Whitewater first appeared as a census-designated place in the 2010 U.S. census.

Historical population
| Census | Pop. | Note | %± |
| 2010 | 859 |  | — |
| 2020 | 984 |  | 14.6% |
U.S. Decennial Census 1860–1870 1880-1890 1900 1910 1920 1930 1940 1950 1960 1970 1980 1990 2000 2010

===Racial and ethnic composition===

Whitewater CDP, California – Racial and ethnic composition Note: the US Census treats Hispanic/Latino as an ethnic category. This table excludes Latinos from the racial categories and assigns them to a separate category. Hispanics/Latinos may be of any race.
| Race / Ethnicity (NH = Non-Hispanic) | Pop 2010 | Pop 2020 | % 2010 | % 2020 |
|---|---|---|---|---|
| White alone (NH) | 496 | 307 | 57.74% | 31.20% |
| Black or African American alone (NH) | 36 | 49 | 4.19% | 4.98% |
| Native American or Alaska Native alone (NH) | 24 | 10 | 2.79% | 1.02% |
| Asian alone (NH) | 17 | 17 | 1.98% | 1.73% |
| Native Hawaiian or Pacific Islander alone (NH) | 0 | 7 | 0.00% | 0.71% |
| Other race alone (NH) | 1 | 1 | 0.12% | 0.10% |
| Mixed race or Multiracial (NH) | 18 | 53 | 2.10% | 5.39% |
| Hispanic or Latino (any race) | 267 | 540 | 31.08% | 54.88% |
| Total | 859 | 984 | 100.00% | 100.00% |

===2020 census===
The 2020 United States census reported that Whitewater had a population of 984. The population density was 99.6 PD/sqmi.

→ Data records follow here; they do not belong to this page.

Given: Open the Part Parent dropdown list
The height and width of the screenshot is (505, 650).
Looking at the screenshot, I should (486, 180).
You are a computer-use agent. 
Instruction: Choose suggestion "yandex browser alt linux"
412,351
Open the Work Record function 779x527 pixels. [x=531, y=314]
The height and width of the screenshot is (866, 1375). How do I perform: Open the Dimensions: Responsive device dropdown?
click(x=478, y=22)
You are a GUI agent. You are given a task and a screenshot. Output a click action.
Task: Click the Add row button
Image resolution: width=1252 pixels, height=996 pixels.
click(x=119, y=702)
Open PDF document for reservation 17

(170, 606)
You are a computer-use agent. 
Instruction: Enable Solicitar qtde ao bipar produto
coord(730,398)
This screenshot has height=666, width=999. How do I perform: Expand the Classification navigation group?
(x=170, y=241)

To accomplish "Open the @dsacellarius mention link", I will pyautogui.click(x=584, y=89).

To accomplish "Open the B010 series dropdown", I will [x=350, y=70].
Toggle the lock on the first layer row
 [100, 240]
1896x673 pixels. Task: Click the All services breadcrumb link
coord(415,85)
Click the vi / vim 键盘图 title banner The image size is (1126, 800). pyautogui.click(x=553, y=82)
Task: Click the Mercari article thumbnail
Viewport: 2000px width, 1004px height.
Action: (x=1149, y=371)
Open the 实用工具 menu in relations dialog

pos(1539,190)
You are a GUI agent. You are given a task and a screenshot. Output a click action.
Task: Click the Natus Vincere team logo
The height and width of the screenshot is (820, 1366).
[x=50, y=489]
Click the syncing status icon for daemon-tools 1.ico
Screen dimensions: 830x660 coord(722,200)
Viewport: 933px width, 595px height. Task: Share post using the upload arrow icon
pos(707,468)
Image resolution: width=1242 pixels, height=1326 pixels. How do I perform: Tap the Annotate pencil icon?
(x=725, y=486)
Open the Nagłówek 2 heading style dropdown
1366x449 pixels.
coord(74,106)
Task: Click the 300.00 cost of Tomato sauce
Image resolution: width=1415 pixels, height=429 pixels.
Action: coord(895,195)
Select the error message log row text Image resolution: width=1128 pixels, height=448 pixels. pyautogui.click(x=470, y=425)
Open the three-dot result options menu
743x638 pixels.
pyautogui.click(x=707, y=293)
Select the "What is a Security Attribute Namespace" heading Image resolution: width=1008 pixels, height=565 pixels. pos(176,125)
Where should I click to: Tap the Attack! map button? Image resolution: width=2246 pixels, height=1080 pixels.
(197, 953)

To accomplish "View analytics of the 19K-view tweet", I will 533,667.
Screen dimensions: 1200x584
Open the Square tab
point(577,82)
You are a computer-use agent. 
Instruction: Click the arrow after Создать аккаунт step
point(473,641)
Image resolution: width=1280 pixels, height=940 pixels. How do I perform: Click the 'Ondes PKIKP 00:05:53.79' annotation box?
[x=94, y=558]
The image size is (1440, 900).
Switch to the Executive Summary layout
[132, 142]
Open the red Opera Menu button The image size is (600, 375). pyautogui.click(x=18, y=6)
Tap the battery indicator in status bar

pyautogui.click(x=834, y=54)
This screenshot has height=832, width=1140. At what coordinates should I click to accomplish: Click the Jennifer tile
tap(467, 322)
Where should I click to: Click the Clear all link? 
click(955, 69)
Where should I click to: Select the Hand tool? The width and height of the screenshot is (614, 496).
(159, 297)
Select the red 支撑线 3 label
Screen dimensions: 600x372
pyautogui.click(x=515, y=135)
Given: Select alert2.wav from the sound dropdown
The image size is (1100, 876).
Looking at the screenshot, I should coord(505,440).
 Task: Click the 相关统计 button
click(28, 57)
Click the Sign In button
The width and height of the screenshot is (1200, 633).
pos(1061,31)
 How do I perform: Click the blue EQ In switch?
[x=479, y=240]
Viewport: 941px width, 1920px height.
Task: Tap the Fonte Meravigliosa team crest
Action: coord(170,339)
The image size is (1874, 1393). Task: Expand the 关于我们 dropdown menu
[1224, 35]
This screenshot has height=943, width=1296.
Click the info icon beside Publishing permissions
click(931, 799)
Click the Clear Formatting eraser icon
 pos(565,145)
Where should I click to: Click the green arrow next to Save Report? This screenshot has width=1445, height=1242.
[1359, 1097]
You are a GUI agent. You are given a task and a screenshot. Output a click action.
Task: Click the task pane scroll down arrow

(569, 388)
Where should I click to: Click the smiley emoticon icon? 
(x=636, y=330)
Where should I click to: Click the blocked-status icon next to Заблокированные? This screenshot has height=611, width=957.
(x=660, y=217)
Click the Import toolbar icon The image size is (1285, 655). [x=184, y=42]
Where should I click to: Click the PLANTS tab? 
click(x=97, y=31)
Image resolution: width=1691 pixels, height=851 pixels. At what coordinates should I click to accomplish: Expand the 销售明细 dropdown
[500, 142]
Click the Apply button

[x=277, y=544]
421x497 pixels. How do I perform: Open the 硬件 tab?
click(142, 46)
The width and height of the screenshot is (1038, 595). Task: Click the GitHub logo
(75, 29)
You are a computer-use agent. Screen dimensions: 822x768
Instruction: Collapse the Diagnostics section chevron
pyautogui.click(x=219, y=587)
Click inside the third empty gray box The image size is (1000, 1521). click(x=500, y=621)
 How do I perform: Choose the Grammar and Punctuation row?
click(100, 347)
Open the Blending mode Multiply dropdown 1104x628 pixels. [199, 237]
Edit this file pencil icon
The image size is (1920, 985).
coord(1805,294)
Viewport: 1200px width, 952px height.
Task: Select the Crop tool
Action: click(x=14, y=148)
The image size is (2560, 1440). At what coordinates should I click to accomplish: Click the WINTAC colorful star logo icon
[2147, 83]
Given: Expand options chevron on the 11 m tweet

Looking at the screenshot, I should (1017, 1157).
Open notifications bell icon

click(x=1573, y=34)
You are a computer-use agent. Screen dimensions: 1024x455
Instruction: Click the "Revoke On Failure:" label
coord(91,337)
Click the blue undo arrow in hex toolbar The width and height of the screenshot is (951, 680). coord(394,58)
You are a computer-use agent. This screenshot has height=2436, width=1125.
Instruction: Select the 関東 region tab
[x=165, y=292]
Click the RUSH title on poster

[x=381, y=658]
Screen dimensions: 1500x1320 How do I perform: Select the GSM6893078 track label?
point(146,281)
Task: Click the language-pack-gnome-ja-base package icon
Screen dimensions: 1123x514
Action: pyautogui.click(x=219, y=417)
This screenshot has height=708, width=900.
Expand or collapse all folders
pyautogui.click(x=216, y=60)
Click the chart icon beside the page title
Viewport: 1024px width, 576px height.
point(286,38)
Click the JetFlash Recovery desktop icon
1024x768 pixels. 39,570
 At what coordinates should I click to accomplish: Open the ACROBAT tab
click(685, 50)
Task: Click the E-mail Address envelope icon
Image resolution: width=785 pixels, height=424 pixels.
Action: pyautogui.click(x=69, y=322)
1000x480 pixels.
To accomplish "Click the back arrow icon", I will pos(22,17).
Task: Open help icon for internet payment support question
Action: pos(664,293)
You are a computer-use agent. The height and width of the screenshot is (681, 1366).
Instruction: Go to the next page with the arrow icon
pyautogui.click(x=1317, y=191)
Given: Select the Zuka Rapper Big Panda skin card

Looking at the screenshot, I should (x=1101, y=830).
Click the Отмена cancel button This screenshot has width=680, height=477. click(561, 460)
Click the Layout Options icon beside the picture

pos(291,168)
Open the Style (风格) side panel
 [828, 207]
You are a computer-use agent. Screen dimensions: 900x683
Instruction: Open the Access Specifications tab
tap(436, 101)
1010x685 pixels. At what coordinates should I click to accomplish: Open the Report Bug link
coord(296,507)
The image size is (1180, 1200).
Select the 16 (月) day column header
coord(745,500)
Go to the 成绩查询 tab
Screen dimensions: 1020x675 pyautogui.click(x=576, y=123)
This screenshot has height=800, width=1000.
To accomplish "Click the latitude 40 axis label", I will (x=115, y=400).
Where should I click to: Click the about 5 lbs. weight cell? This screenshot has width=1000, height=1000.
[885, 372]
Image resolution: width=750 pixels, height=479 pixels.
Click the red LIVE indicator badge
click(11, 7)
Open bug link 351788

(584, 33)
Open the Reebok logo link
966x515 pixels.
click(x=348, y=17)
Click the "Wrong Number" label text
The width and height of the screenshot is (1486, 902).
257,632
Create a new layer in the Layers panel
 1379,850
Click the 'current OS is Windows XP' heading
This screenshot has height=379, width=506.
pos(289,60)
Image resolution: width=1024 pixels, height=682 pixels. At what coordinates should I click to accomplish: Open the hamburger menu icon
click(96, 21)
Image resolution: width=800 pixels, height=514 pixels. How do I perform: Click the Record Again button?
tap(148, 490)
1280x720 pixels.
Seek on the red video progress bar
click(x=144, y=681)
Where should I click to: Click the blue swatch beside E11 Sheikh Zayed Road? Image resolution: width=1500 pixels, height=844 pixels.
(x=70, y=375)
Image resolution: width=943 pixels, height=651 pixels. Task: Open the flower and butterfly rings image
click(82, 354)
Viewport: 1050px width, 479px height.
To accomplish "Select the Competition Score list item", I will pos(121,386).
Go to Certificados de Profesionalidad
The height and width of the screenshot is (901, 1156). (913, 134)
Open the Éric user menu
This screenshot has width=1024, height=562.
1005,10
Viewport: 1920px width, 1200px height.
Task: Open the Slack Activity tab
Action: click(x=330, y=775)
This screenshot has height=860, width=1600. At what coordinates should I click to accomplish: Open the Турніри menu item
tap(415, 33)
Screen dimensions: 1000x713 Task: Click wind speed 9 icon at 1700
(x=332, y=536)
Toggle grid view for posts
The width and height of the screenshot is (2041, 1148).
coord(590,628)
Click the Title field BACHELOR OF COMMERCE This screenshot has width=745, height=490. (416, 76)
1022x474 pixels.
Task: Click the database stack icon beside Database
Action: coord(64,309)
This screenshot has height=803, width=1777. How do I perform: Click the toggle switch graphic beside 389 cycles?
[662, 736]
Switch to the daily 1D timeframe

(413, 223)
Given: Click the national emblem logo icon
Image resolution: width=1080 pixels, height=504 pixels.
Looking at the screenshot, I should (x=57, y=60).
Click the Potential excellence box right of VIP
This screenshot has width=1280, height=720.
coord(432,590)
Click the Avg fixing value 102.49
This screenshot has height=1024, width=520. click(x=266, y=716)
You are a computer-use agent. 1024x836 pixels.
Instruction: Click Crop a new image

The racial makeup was 405 (41.2%) White, 56 (5.7%) African American, 23 (2.3%) Native American, 18 (1.8%) Asian, 7 (0.7%) Pacific Islander, 303 (30.8%) from other races, and 172 (17.5%) from two or more races. Hispanic or Latino of any race were 540 persons (54.9%).

The census reported that 969 people (98.5% of the population) lived in households, 3 (0.3%) lived in non-institutionalized group quarters, and 12 (1.2%) were institutionalized.

There were 334 households, out of which 103 (30.8%) had children under the age of 18 living in them, 136 (40.7%) were married-couple households, 37 (11.1%) were cohabiting couple households, 91 (27.2%) had a female householder with no partner present, and 70 (21.0%) had a male householder with no partner present. 71 households (21.3%) were one person, and 26 (7.8%) were one person aged 65 or older. The average household size was 2.9. There were 230 families (68.9% of all households).

The age distribution was 213 people (21.6%) under the age of 18, 93 people (9.5%) aged 18 to 24, 263 people (26.7%) aged 25 to 44, 281 people (28.6%) aged 45 to 64, and 134 people (13.6%) who were 65 years of age or older. The median age was 39.0 years. For every 100 females, there were 97.2 males.

There were 392 housing units at an average density of 39.7 /mi2, of which 334 (85.2%) were occupied. Of these, 247 (74.0%) were owner-occupied, and 87 (26.0%) were occupied by renters.

==Government==
Federal:
- In the United States House of Representatives, Whitewater is in .
- In the United States Senate, California is represented by Democrats Adam Schiff and Alex Padilla.

State:
- In the California State Legislature, Whitewater is in , and in .

County:
- In the Riverside County Board of Supervisors, Whitewater is in the Fifth District, represented by Libertarian Jeff Hewitt.
- In the jurisdiction of the Riverside County Sheriff's Department, with Sheriff Chad Bianco.

==Education==
It is in the Banning Unified School District.